▶ [Provided passage]:
**********
Burundi has accepted the World Bank’s offer to deliver COVID-19 vaccines into the country, a remarkable reversal that has now left Eritrea as the only Africa country without such a plan.

“Anyone who wants will be vaccinated,” Health Minister Thaddee Ndikumana told a presser. “We have accepted the request of the World Bank to avail COVID-19 vaccines. The national committee on the prevention and fight against COVID-19 has however suggested that the ministry (of health) avails needed equipment to receive those vaccines.”

According to the World Health Organization, Burundi has registered only 6,715 cases and nine deaths. However, infections have increased in the northern parts of the country, near the border with Rwanda, health authorities say.

“COVID-19 in Burundi is under control, but new cases are still reported in three health districts, including the Bujumbura municipality center health district, the health district of Kiremba in Ngozi province and the health district of Kirundo in the province of Kirundo,” Ndikumana said.

Aside from the secretive state dubbed by human rights workers as “the North Korea of Africa”, Tanzania was the other vaccine denier but it too changed its policy after President Samia Hassan succeeded Magufuli in March. The U.S. donated 1.01 million Johnson & Johnson doses this week to Dar es Salaam, months after other African nations began their vaccination schemes.

Despite rejecting COVID vaccines, President Isaias Afwerki’s government has been praised by UNICEF for its strong immunization program against other diseases. In a statement published in June, the world body said, “Although Eritrea, like the rest of the world, was affected by the COVID-19 induced restrictions and lockdowns in 2020, that did not deter the Ministry of Health to pause or delay the routine immunization services for children and women.

“Even more laudable was the significant increase in vaccine uptake in 2020 as compared to 2019. The data revealed that 1,495,838 children received vaccination shots in 2020 as compared to 1,310,410 in 2019, which was 185,428 more children immunised – an increase of 14 per cent per cent as compared to the previous year.”

UNICEF attributed the success of these programs to “proactive efforts of the Ministry of Health (MoH) in intensifying community mobilization, which allayed the fears of the service providers and community members, as well as enhancing access to rural communities through outreach services.”

It further added that the MoH in 2020 conducted four rounds of integrated mobile outreach services in the 16 hard to reach districts in four regions of the country.

Eritrea has so far reported 6,539 cases and 34 deaths. It remains to be seen if Asmara will do a similar strong vaccination program for COVID.
**********
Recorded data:

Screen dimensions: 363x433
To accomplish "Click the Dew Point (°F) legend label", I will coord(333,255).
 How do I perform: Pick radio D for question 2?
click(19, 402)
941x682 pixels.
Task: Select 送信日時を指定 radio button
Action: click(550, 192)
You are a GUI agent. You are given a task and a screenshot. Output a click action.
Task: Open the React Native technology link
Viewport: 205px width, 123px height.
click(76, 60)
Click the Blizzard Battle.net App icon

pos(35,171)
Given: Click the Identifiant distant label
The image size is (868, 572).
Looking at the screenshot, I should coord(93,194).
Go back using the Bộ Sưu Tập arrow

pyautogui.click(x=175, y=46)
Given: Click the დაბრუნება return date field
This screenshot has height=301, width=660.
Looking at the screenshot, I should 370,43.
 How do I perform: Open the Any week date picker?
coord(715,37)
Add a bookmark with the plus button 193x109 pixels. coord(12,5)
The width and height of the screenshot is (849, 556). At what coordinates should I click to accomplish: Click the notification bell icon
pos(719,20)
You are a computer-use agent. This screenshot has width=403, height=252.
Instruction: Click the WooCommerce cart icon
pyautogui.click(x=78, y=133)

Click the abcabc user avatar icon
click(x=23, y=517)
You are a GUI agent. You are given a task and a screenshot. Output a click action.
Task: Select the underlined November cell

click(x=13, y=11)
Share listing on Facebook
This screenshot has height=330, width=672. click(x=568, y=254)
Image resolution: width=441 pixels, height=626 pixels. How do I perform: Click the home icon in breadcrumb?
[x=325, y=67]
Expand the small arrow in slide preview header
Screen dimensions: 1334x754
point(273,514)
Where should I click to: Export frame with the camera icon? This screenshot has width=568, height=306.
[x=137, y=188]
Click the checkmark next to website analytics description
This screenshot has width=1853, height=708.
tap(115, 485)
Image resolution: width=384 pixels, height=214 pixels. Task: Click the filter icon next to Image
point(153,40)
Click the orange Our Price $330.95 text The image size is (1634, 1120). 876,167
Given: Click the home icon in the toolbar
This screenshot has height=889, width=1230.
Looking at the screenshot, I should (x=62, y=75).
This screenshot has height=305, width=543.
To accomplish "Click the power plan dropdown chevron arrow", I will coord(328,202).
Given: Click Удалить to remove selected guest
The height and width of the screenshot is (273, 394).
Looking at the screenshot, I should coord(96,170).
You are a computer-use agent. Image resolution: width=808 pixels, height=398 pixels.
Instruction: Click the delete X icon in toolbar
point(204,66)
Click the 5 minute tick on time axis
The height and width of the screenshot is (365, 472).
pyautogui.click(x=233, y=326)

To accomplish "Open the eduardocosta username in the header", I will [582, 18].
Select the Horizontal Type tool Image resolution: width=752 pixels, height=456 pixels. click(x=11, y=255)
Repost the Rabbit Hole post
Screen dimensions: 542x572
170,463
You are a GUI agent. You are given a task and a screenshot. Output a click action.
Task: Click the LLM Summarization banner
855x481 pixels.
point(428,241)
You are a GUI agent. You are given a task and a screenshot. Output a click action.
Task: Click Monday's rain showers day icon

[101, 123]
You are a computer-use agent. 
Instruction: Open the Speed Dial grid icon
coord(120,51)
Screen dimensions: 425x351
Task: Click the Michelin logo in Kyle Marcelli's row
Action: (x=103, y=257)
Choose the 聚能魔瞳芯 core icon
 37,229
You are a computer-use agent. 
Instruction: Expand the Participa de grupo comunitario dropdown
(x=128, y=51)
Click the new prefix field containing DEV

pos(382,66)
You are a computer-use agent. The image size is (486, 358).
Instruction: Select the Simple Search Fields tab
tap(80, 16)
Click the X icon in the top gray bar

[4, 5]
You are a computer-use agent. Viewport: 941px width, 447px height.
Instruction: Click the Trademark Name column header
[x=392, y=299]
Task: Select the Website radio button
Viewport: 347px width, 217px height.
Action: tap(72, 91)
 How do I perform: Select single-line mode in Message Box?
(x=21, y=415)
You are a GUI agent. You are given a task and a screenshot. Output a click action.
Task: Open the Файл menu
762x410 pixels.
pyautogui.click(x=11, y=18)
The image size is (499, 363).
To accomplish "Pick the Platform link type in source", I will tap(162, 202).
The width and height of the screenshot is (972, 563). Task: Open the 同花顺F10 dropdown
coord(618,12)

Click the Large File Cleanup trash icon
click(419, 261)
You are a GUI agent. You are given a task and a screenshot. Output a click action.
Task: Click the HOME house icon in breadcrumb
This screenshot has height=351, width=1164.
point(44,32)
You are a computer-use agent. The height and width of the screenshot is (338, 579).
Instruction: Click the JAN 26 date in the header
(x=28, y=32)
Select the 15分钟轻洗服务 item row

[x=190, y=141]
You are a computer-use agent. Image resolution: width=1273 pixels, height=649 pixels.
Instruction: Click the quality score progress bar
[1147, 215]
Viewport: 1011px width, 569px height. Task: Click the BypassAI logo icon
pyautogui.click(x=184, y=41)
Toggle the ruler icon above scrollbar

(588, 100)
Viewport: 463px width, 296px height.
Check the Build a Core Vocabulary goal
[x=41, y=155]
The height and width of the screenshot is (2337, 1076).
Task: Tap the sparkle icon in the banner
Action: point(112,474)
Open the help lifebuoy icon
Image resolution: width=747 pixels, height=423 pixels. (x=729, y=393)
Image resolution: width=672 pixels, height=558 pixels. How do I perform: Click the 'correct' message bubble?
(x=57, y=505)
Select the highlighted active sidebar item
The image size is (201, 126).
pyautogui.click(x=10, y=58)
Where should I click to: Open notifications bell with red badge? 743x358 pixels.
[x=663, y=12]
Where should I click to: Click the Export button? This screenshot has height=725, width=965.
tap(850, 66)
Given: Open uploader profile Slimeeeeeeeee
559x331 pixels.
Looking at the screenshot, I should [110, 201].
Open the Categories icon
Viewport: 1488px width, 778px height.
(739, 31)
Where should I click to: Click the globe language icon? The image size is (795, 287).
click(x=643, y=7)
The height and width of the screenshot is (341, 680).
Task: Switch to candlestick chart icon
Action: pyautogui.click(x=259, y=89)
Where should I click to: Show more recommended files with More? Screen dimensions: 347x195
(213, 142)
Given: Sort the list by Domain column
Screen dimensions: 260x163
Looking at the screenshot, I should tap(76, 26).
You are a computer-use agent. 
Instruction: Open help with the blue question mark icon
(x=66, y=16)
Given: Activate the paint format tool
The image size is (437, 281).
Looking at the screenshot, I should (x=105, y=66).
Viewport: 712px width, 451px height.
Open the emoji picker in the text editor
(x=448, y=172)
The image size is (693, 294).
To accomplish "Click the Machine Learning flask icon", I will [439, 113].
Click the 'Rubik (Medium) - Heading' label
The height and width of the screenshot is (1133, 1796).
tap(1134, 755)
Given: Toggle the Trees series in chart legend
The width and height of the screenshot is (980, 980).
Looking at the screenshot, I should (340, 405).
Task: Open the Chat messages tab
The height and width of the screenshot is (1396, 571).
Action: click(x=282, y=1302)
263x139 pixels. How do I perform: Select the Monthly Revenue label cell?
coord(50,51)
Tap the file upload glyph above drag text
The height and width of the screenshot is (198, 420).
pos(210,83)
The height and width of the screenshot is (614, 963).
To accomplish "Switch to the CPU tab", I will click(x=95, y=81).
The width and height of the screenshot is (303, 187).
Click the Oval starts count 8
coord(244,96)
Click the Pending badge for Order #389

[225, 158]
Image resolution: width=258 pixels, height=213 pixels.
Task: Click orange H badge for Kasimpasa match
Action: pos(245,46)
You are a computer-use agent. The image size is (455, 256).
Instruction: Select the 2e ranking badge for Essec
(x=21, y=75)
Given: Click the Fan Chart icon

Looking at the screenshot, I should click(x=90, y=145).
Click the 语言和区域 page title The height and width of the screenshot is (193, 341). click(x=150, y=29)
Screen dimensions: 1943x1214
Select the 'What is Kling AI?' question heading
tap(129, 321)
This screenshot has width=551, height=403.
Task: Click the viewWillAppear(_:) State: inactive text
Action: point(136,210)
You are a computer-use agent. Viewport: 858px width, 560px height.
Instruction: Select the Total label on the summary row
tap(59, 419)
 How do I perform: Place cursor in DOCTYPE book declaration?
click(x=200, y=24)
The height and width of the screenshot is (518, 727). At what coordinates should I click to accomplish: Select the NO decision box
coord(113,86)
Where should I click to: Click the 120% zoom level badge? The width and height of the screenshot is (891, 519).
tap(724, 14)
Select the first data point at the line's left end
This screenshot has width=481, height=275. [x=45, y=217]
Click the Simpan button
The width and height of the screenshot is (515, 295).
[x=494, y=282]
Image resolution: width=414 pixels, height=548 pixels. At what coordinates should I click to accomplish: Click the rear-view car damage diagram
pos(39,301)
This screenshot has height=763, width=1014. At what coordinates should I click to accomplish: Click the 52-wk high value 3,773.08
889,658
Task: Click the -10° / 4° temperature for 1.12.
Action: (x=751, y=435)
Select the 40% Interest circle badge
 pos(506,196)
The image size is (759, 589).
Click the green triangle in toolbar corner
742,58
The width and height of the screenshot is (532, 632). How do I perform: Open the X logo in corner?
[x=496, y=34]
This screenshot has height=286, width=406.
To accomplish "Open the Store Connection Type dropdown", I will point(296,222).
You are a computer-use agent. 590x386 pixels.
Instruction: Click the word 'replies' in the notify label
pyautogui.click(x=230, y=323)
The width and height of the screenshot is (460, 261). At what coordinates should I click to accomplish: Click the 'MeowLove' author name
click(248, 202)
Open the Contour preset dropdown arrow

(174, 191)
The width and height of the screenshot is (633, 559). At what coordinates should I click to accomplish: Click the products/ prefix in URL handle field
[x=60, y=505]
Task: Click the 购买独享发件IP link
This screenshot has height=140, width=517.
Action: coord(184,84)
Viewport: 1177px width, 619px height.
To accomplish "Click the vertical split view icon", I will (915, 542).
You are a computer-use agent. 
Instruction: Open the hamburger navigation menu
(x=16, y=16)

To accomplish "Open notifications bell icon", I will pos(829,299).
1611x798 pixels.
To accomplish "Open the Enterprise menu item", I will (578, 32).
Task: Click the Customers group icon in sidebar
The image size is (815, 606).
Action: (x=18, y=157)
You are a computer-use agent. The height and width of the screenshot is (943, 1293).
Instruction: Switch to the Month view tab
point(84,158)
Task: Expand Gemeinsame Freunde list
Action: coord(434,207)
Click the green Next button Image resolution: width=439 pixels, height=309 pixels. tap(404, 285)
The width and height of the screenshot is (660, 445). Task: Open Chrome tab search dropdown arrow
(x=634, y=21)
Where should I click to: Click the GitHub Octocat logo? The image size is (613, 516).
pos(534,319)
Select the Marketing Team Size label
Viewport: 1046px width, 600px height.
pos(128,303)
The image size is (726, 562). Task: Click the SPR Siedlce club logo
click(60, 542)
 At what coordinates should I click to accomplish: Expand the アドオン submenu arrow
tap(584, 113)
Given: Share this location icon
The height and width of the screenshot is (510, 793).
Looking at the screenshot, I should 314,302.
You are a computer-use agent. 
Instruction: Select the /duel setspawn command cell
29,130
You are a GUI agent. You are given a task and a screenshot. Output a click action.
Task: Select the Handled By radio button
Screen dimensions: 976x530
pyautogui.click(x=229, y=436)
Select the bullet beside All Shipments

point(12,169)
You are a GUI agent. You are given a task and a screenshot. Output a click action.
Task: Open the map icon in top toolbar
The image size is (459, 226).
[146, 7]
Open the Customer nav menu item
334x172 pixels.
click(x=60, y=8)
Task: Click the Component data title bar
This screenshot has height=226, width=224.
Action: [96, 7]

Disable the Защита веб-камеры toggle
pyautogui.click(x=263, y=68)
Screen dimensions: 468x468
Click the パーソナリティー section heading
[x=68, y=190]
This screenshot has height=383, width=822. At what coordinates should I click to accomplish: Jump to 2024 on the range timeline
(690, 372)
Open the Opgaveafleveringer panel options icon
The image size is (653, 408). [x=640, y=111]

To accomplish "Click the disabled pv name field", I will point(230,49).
**********
▶ [Task instructions]:
**1.** Do the following statements agree with the article on Burundi's COVID-19 vaccine decision? For each, answer yes or no and quote the words from the article that decide it.
(a) Burundi's health minister said that anyone who wants will be vaccinated.
(b) Tanzania changed its vaccine policy after Samia Hassan succeeded Magufuli.
(c) The U.S. donated Pfizer doses to Dar es Salaam.
**2.** According to the article on Burundi's COVID-19 vaccine decision, in how many hard-to-reach districts did Eritrea's Ministry of Health run integrated mobile outreach services in 2020?
**3.** What is the Spanish translation of this sentence from the article on Burundi's COVID-19 vaccine decision: "Eritrea has so far reported 6,539 cases and 34 deaths."

▶ [Completed exercise]:
**1.**
(a) Yes: "Anyone who wants will be vaccinated"
(b) Yes: "it too changed its policy after President Samia Hassan succeeded Magufuli in March"
(c) No: "The U.S. donated 1.01 million Johnson & Johnson doses this week to Dar es Salaam"

**2.** In 16 hard-to-reach districts.

**3.** Eritrea ha notificado hasta ahora 6539 casos y 34 muertes.